* begin Data rows *

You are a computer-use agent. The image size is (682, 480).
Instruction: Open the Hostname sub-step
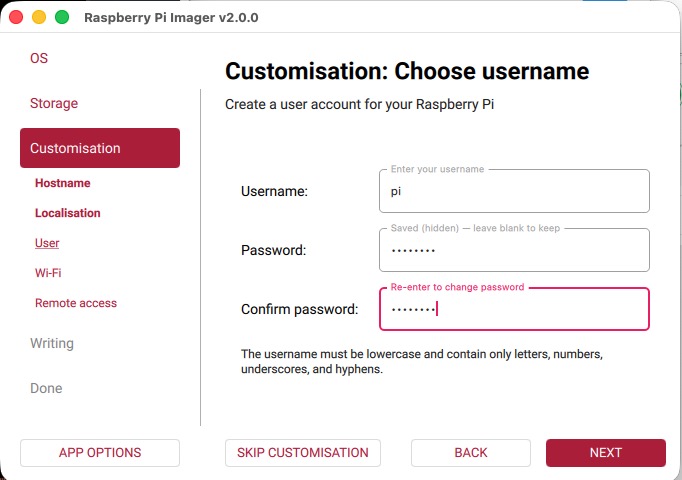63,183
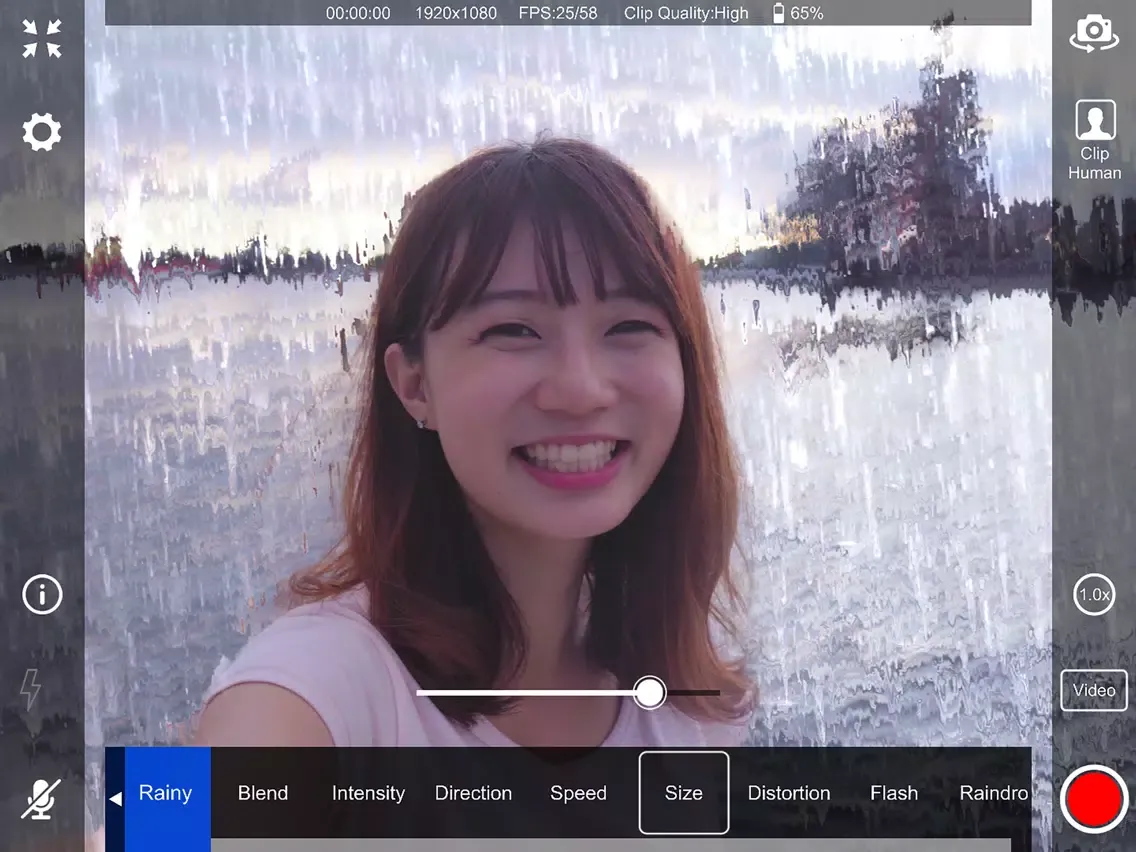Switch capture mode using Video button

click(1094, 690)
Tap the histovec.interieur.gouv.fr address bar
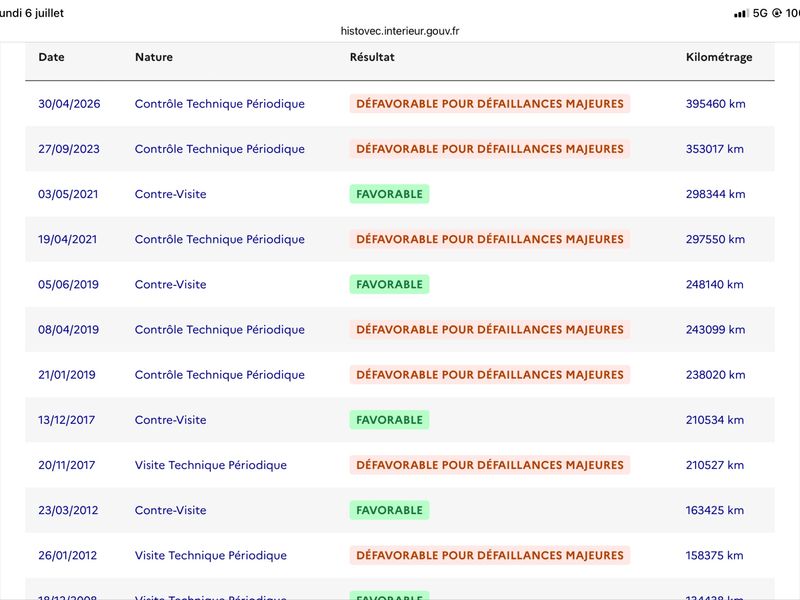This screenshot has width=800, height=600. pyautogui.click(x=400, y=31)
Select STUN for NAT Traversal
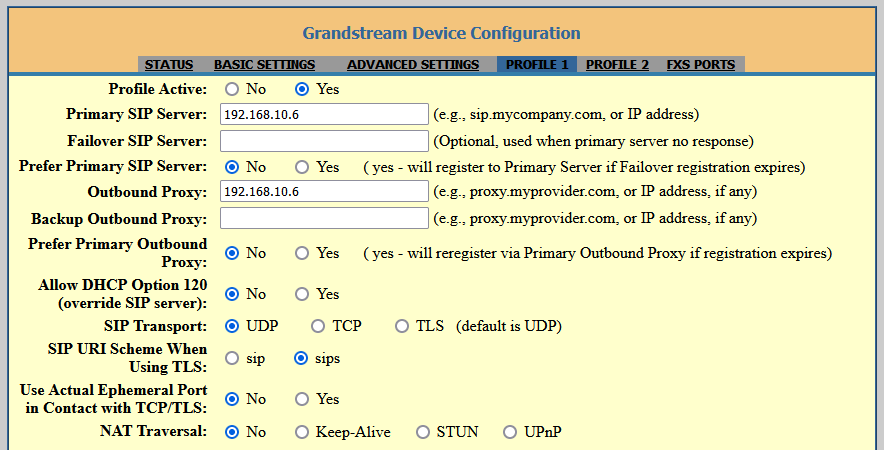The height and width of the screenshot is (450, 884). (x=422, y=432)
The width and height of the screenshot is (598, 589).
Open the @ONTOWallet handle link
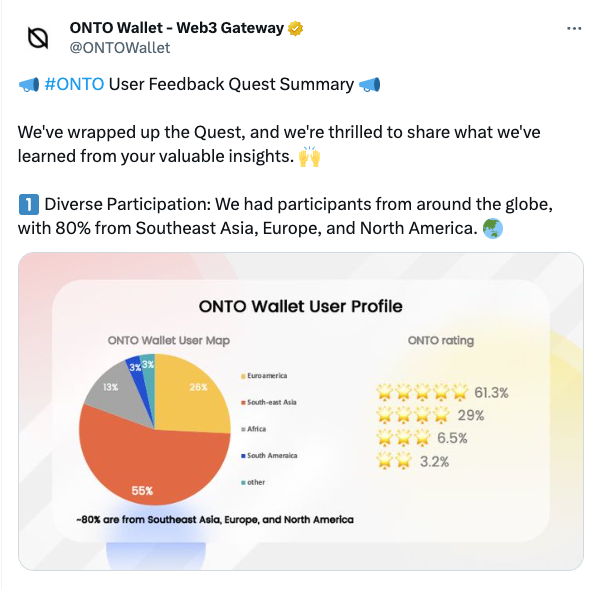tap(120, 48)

* end Data rows *

→ **Work to do**
Reproduce every line of the records above without any change, but omit the pictures.

→ **Result**
You are a computer-use agent. The image size is (682, 480).
Instruction: Open the Hostname sub-step
63,183
Switch capture mode using Video button

click(1094, 690)
Tap the histovec.interieur.gouv.fr address bar
This screenshot has width=800, height=600. pyautogui.click(x=400, y=31)
Select STUN for NAT Traversal
The height and width of the screenshot is (450, 884). (x=422, y=432)
The width and height of the screenshot is (598, 589).
Open the @ONTOWallet handle link
tap(120, 48)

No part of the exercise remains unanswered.